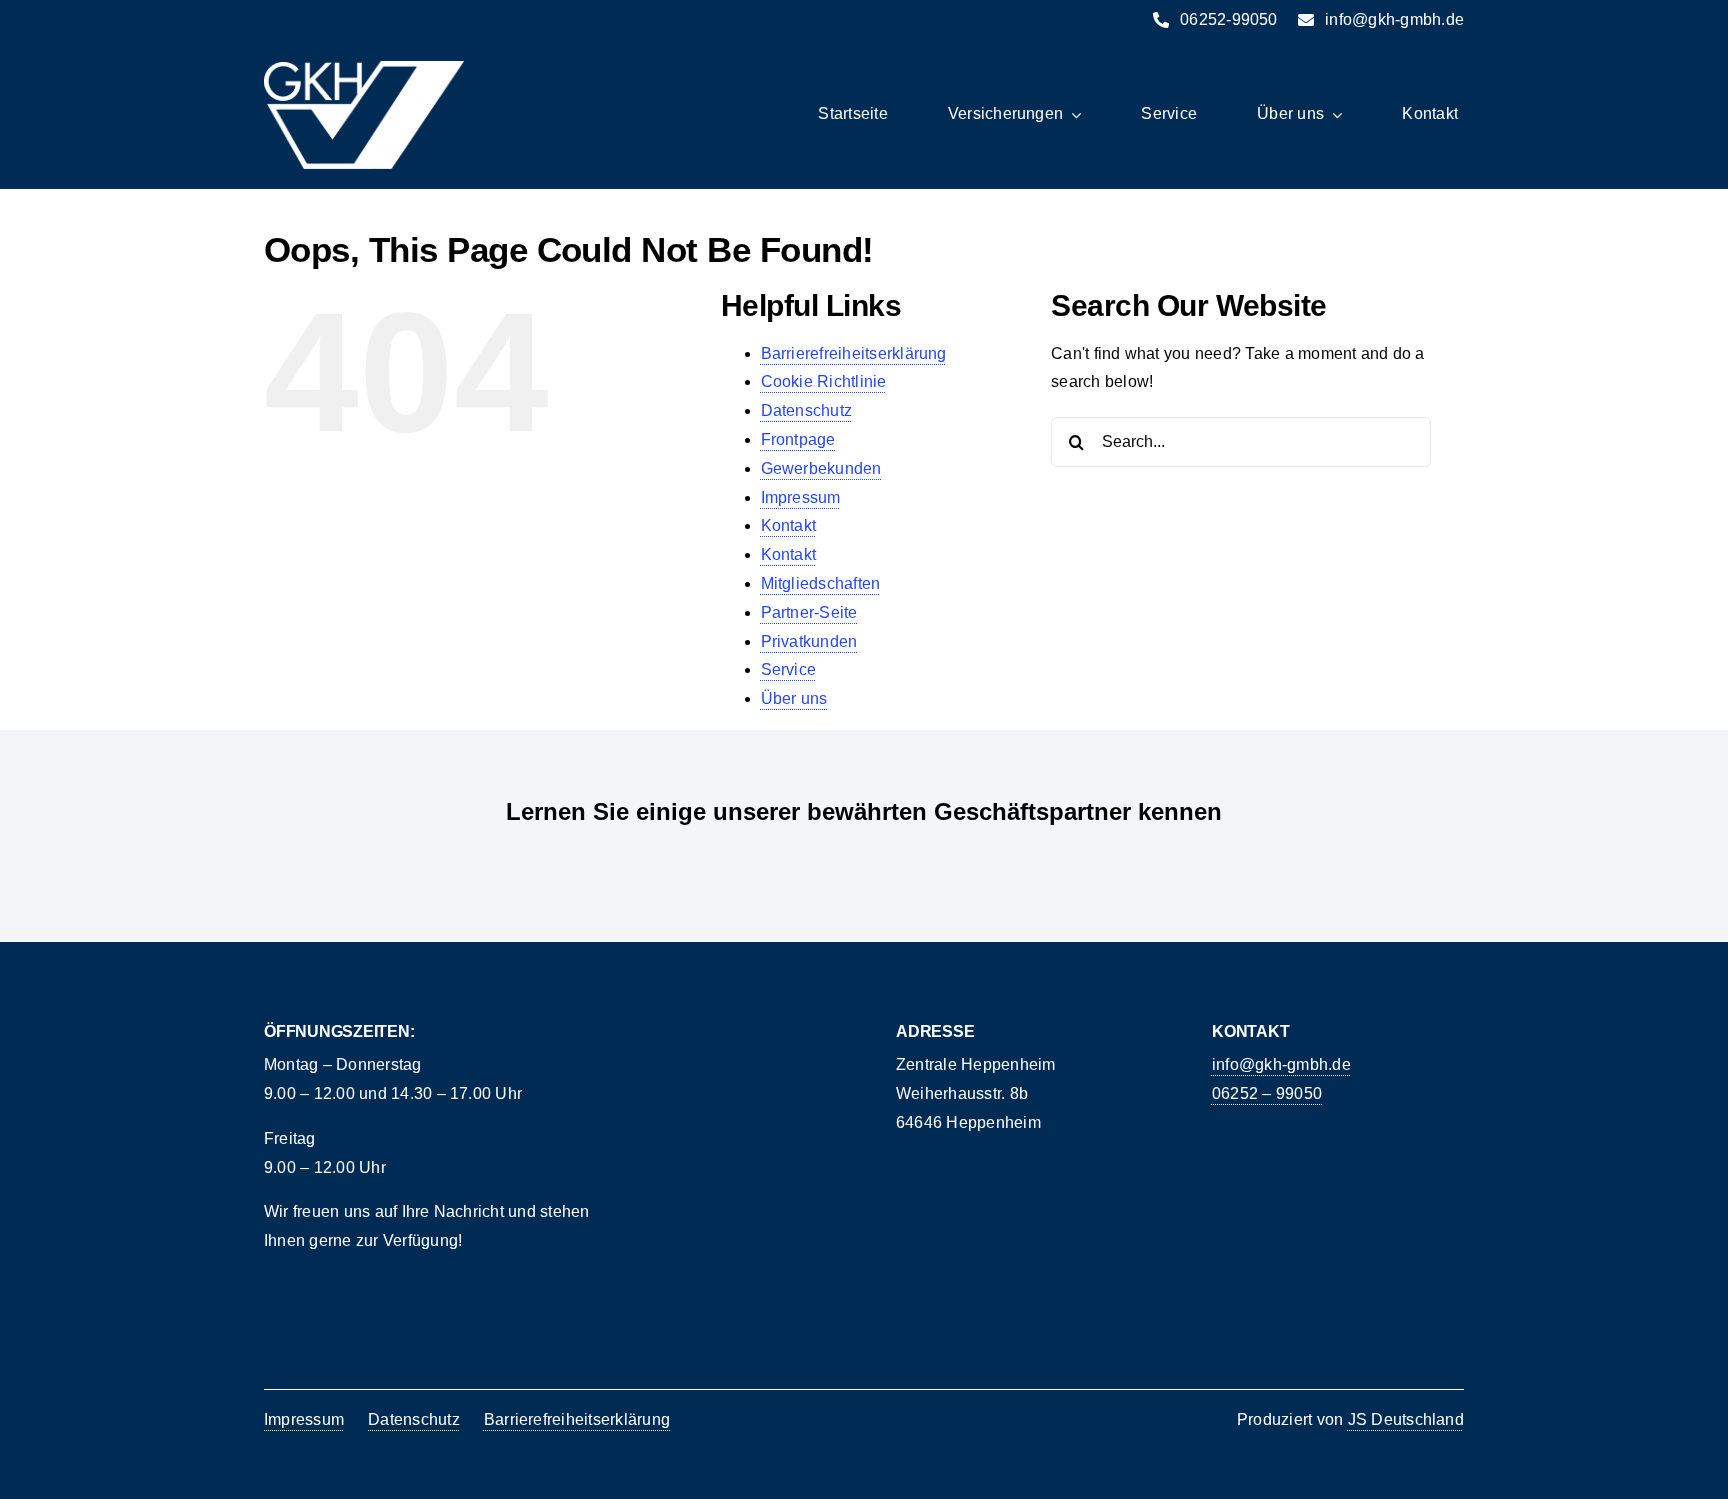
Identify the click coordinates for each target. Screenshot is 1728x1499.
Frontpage (798, 439)
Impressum (801, 497)
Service (789, 669)
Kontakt (789, 525)
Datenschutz (807, 410)
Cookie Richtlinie (824, 381)
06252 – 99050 (1267, 1093)
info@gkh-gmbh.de (1281, 1064)
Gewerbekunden (821, 468)
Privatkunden (809, 641)
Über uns (794, 698)
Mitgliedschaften (821, 583)
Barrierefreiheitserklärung (854, 353)
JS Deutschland (1406, 1419)
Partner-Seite (809, 612)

= The task =
Output an exact copy of the lines from the one holding "Cookie Richtlinie (824, 381)" to the last line of the data, inclusive, and nothing beyond that range.

= Exercise solution =
Cookie Richtlinie (824, 381)
06252 – 99050 (1267, 1093)
info@gkh-gmbh.de (1281, 1064)
Gewerbekunden (821, 468)
Privatkunden (809, 641)
Über uns (794, 698)
Mitgliedschaften (821, 583)
Barrierefreiheitserklärung (854, 353)
JS Deutschland (1406, 1419)
Partner-Seite (809, 612)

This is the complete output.